A job with teeth.
Most people are wary of being too near the water’s edge in parts of the Wet Tropics. Others, however, make a living out of getting up close and personal. And it makes for great stories…
We also get calls from barra farms. Being on the inlets, it’s hard to stop crocodiles getting in and out. Any self-respecting crocodile wants to take advantage of an easy barra meal.
Brodie Maloney says life can get a “bit hairy” sometimes but there’s a lot to love about his work.
Based in Cairns, his company Top End Crocodile Services works with the crocodile farm industry across northern Australia, including collecting eggs and relocating crocs. The work varies by state, with differing laws and regulations, and in Queensland his jobs are mainly survey work for councils or private landholders.
“I get called if there’s a suspected croc somewhere it’s not supposed to be, or if the croc is making things unsafe,’’ he says. “It’s a hands-off approach – I identify what species it is and how big it is.
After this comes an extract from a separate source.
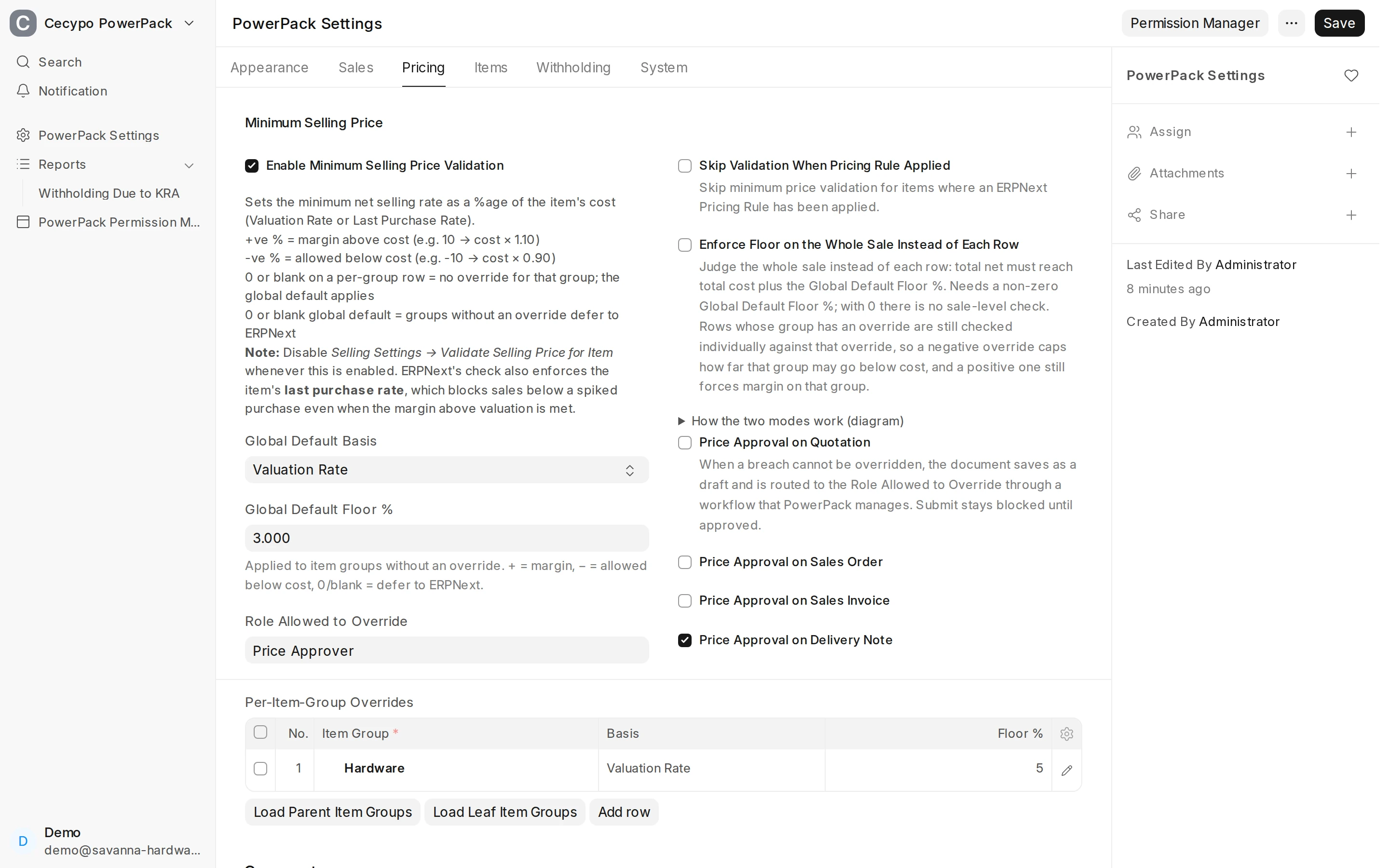Focus the Global Default Floor % field

click(x=447, y=538)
The removal work is done by the Department of Environment and Science.”
Collecting wild eggs in the Northern Territory is a whole different story – with Brodie being lowered from a helicopter onto active nests, often with an aggressive nesting female close by.
“It can get a bit hairy! There’s always a degree of risk, whether it’s at a zoo or in the wild,” he says. “But so long as people are croc wise, they’re not hard to avoid.
“Crocs are amazing creatures and worthy of protection. There’s still a lot we don’t know about them. Very little research has been done on their role in the ecosystem as an apex predator – there definitely needs to be more.”
Dr Matt Brien heads up a team of 30 in the Queensland Department of Environment and Science’s Northern Wildlife Operations unit. Operating from Mackay to the Torres Strait, team members work on croc management, education, research and monitoring activities, and ultimately trying to reduce the risk to people from crocodiles.
From a management perspective, their focus is ‘salties’. “You’d be hard pressed to get a freshie to bite you unless you actually stepped on it,’’ he says.
The mighty estuarine or saltwater crocodile is found in both salt and freshwater, despite its name, and can be found up to 100km inland. The largest of all living crocodilians, males reach up to and over 1000kg and six metres in length – however this is the exception to the rule.
“Those really big guys are the basketballer version of crocodiles. We get a disproportionately high number of calls for those kind of sightings, but we usually have to use the ‘reduce by 2 metres rule’ when we get calls about six-metre crocs. A typical male is generally four to five metres and 400-500 kilograms.”
Matt’s team often hears from landholders whose livestock or working dogs have been taken by crocs.
“We also get calls from barra farms. Being on the inlets, it’s hard to stop crocodiles getting in and out. Any self-respecting crocodile wants to take advantage of an easy barra meal.”
Since being hunted almost to extinction, which led to their protection in the 1970s, estuarine crocodile numbers have been recovering slowly but steadily. The current population is estimated at between 25,000 and 30,000. Matt says our region is almost at carrying capacity, so the population isn’t expected to grow much more.
“The Northern Territory has a croc population of between 80–100,000. The average density is five crocs in the water per kilometre, compared to one croc per kilometre in Queensland. We don’t have as much viable habitat or carrying capacity as the NT and we don’t have the same large expanses of swampland habitat that crocs prefer for nesting territory.”
Since 1971 there have been 40 attacks in Queensland. Sixteen have been fatal. The number of non-fatal attacks has increased since the 1990s – to just over one per year – and it’s reflective of the increase in both human and crocodile populations. There has been no increase in fatal attacks, which is likely due to the management program.
Matt says 90 per cent of all croc attacks on people are on local males aged between 20 and 50. Enough said! Be croc-wise and report crocodile sightings to the Queensland Department of Environment and Science by using the QWildlife app or by calling 1300 130 372.
Did you know? Crocs are great at picking up on intent.
While working for America’s University of Florida, Dr Matt Brien removed many crocodiles from golf courses. The team used fishing rods to cast a large travel hook over the animal and pull it out – but over time crocodiles learnt to pick up on intent, and the difference between a golf club and a fishing line. “If the crocs saw people hopping out of a buggy with a club – no worries. If it was a fishing rod, and even if we were dressed like golfers, the crocs would be out of there in an instant!”